▶ _Page_:

================================

# Bala sharks



## Raptor (Jan 3, 2003)

So far the piraya have no interest in them. They are pretty cool to have shoeling with my p's. And they do a hell of a clean up job. The damn pleco hides all the time, never comes out. He gets all his food from where he sits under the driftwood. Atleast these guys are out in the open. Theres not a nip on them. The piraya will instantly hit feeders though. So i am happy they are still around.


----------



## Innes (Jan 13, 2003)

great to hear - get a pic and enter it for pic of the month


----------



## Xenon (Nov 15, 2002)

How long they been in there?


----------



## Raptor (Jan 3, 2003)

3 weeks now and doing good.


----------



## Croz (Jan 29, 2003)

================================

▶ _Information shown_:
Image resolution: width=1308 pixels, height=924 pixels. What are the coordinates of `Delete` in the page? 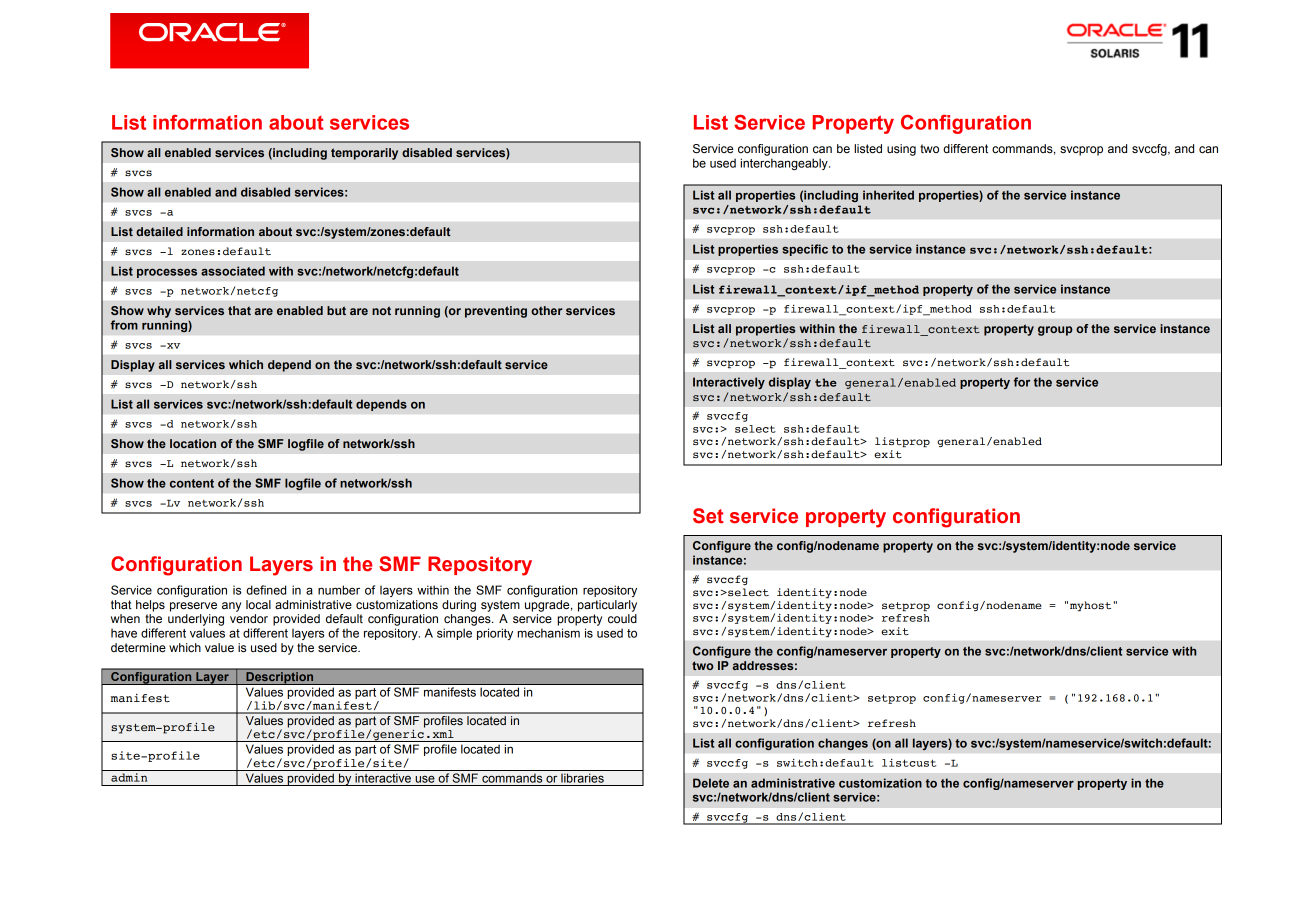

================================

Can you extend the bala shark thread, picking up right after its final line?

good stuff and they grow huge , mine were 8" before they died from pop-eye


----------



## JesseD (Mar 26, 2003)

ur pleco prolly comes out at night to eat...


----------



## Death in #'s (Apr 29, 2003)

Croz said:


> good stuff and they grow huge , mine were 8" before they died from pop-eye


 what is pop-eye ???


----------



## Innes (Jan 13, 2003)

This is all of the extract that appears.